*To do:*
Return verbatim the items below, starting at the line that contains "Identify the location" and ending at the line that contains "(112, 163).". Omit the pictures from your answer.

*Material shown:*
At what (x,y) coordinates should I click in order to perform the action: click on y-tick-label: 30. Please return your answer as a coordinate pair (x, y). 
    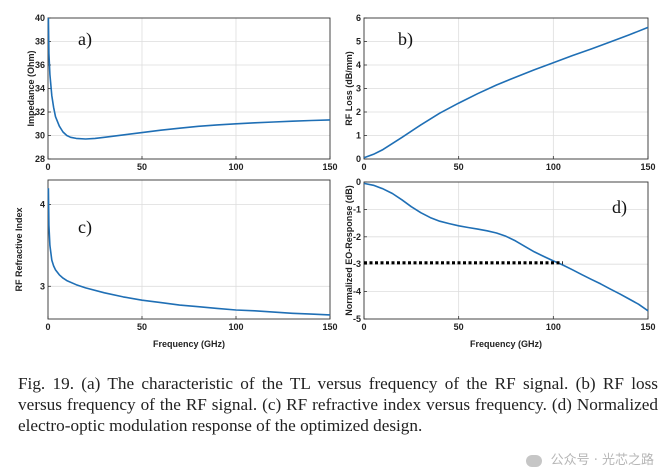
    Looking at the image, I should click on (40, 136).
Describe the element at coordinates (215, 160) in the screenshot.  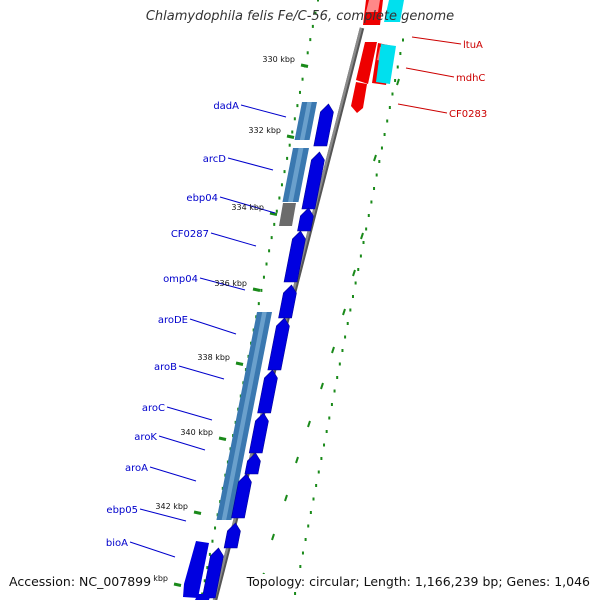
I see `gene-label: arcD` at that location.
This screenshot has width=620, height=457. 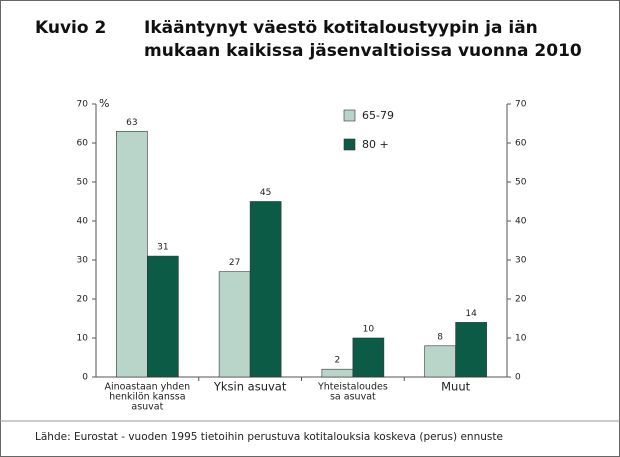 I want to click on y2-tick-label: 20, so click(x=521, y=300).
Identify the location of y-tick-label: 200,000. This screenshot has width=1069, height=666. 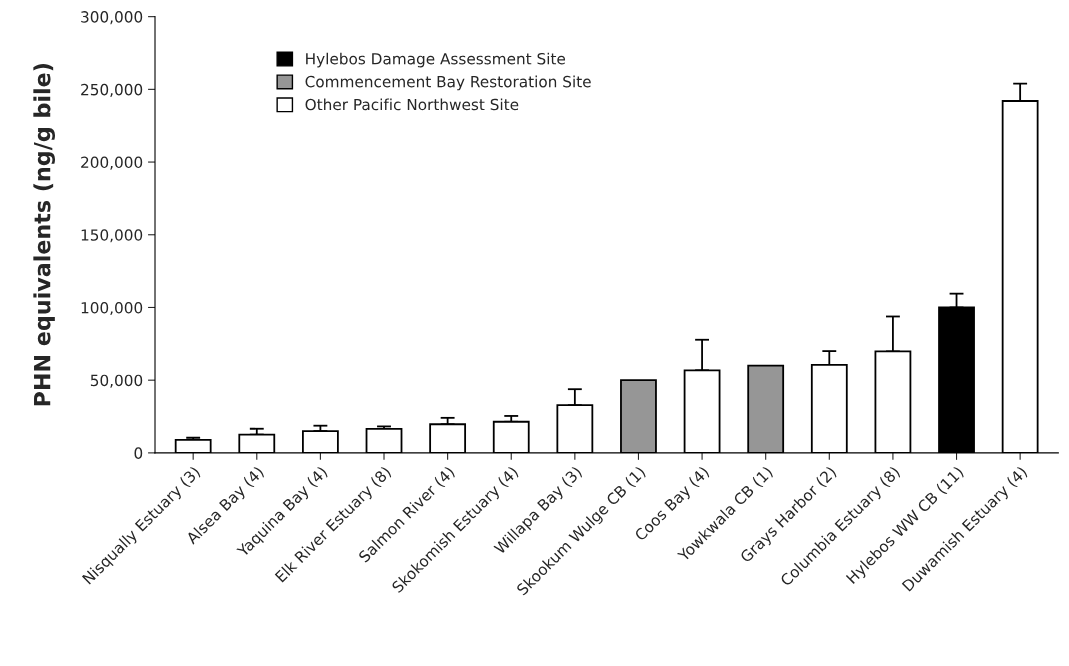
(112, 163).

---

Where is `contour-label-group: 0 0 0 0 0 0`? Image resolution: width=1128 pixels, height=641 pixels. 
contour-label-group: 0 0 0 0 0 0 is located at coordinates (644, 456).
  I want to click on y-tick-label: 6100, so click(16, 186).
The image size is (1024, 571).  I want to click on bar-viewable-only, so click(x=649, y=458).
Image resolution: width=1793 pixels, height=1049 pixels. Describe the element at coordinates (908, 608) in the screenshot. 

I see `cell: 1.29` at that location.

*Response to this exercise:*
Identify the location of y-tick-label: 200,000. This screenshot has width=1069, height=666. 
(112, 163).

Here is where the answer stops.